Automatic Ensenso N10 extrinsic calibration
/Submitted by Victor Lamoine, Institut Maupertuis
The Ensenso N10 is an industrial 3D sensor using two cameras and the stereo-vision principle. One interesting feature is that the sensors works in infrared wavelengths and an IR projector projects a random pattern to allow scanning uniform surfaces (where the stereo-correspondence would fail otherwise).
I integrated the Ensenso N10 in the Point Cloud Library (1.8.0 version, not yet released), and you can find a tutorial here. The PCL EnsensoGrabber API is available here. This camera is very easy to use yet not very fast (only 4 FPS through PCL !) because of an unknown reason (it should be much faster).
I have made a package allowing fully automatic extrinsic calibration of the sensor mounted on a robot. It should be easy to change the robot and the setup (eg: fixed camera): https://github.com/InstitutMaupertuis/ensensoextrinsiccalibration
The extrinsic calibration relies on Ensenso SDK internals; there is no dependency on the industrial_calibration package.

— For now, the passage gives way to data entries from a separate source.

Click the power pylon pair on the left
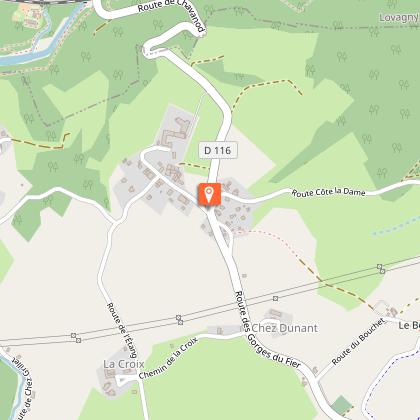This screenshot has width=420, height=420. click(76, 338)
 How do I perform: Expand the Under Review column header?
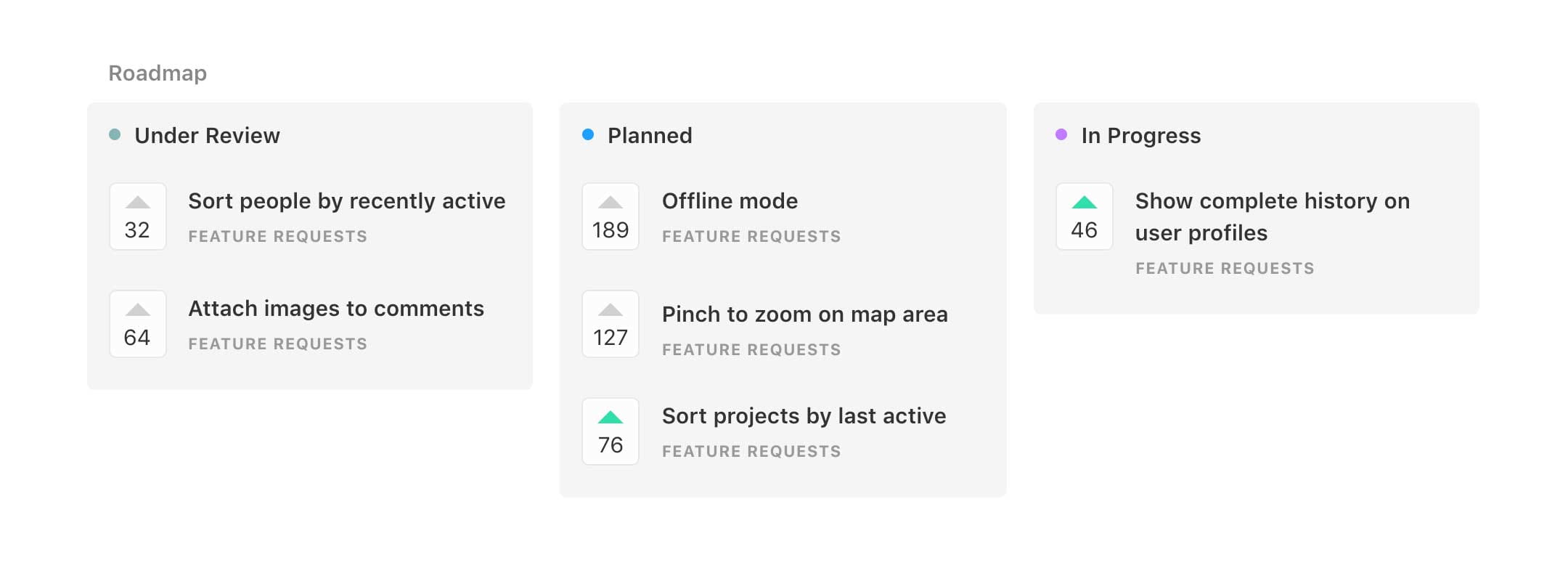207,135
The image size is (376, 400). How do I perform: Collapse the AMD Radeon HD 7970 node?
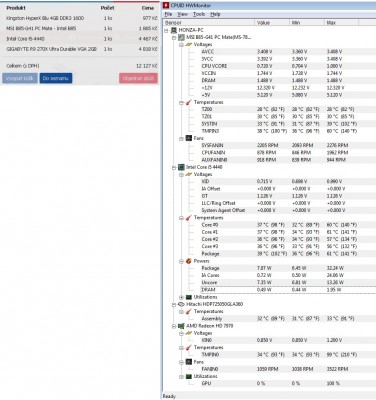(x=174, y=326)
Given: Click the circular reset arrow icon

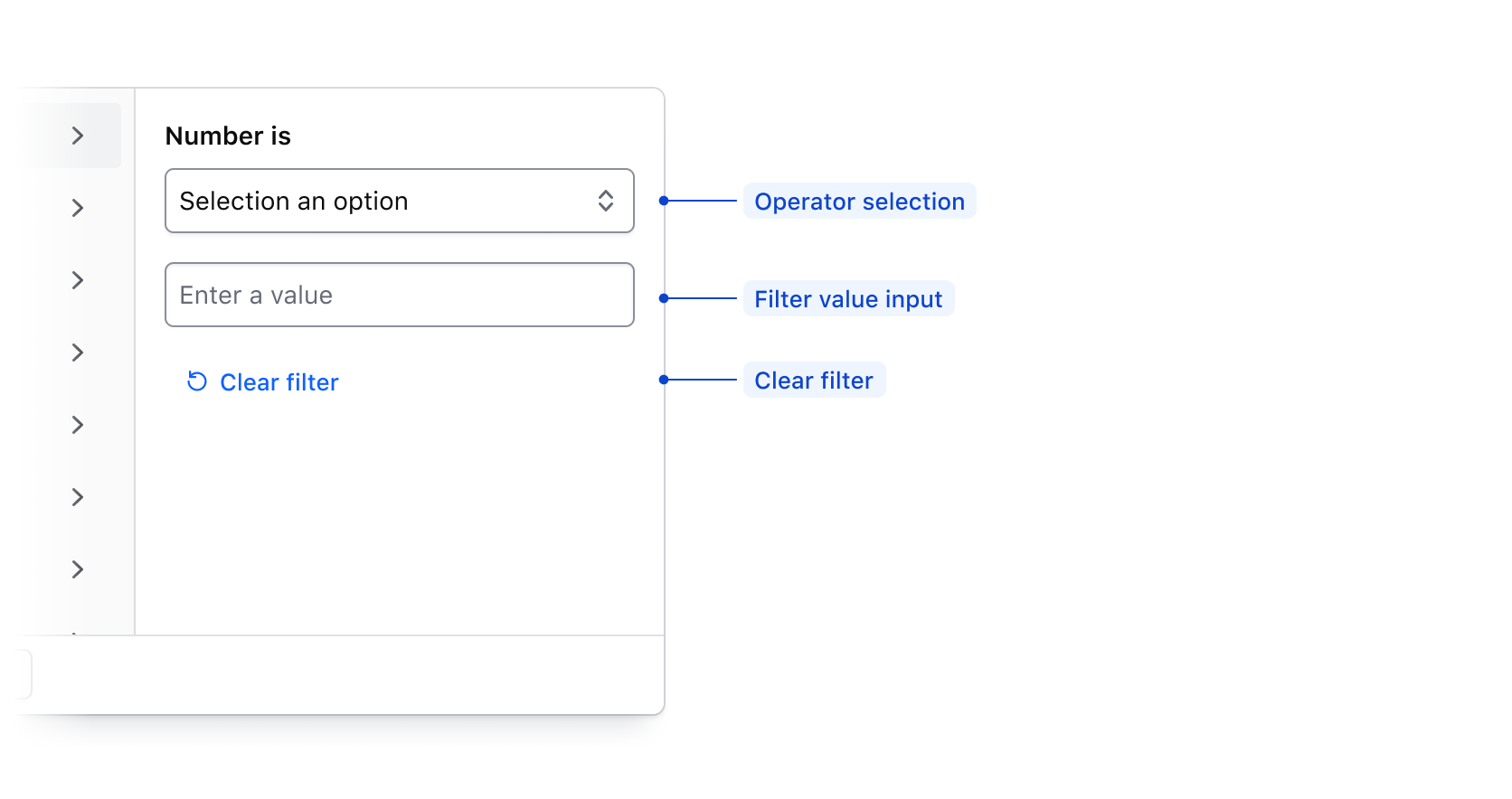Looking at the screenshot, I should point(197,381).
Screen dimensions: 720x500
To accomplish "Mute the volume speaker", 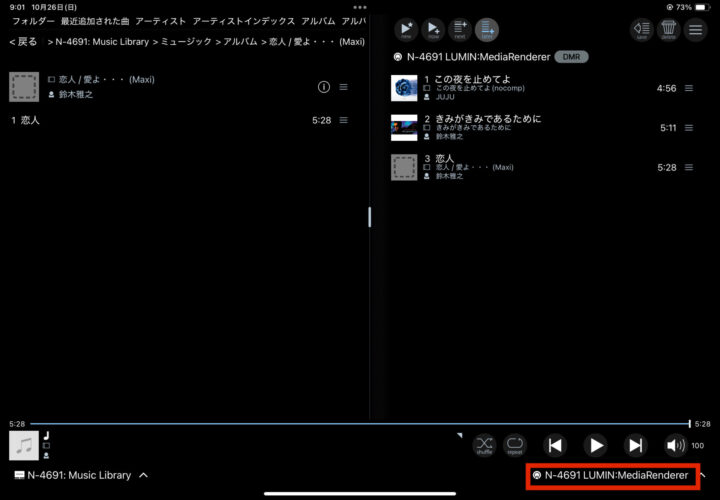I will [676, 446].

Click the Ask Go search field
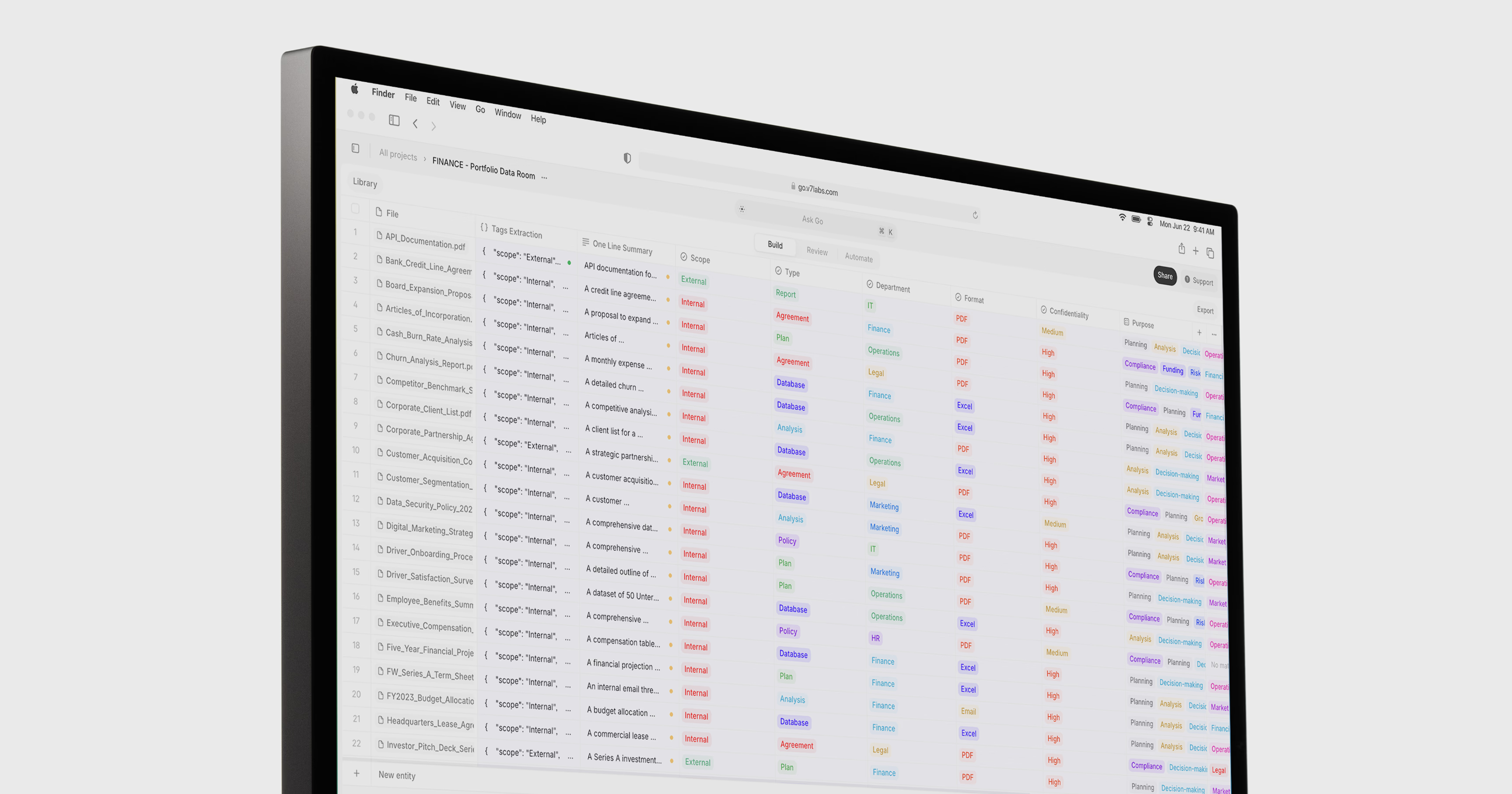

So if you plan on using such a camera on a robot, it should be very easy with this package! Don't hesitate to leave a message here or on the issue tracker if you have problems understanding how it works, making it work...
Update from Victor (Nov. 19):
I did not choose the EnsensoSDK over the industrial_calibration package.
In fact I began to work with the EnsensoSDK calibration in early 2014, at that time I didn't even know about ROS-Industrial!
So I just wanted to go to the simplest solution for the Ensenso and use my work (PCL integration of the Ensenso) to automatically calibrate the sensor.
I have began working (well.. understanding first!!) with the industrial_calibration package because I want to calibrate the David SLS-2 on the robot (and their SDK does not provide any calibration procedure).
So in short, the next package will be sls_2_extrinsic_calibration and it will depend on industrial_calibration.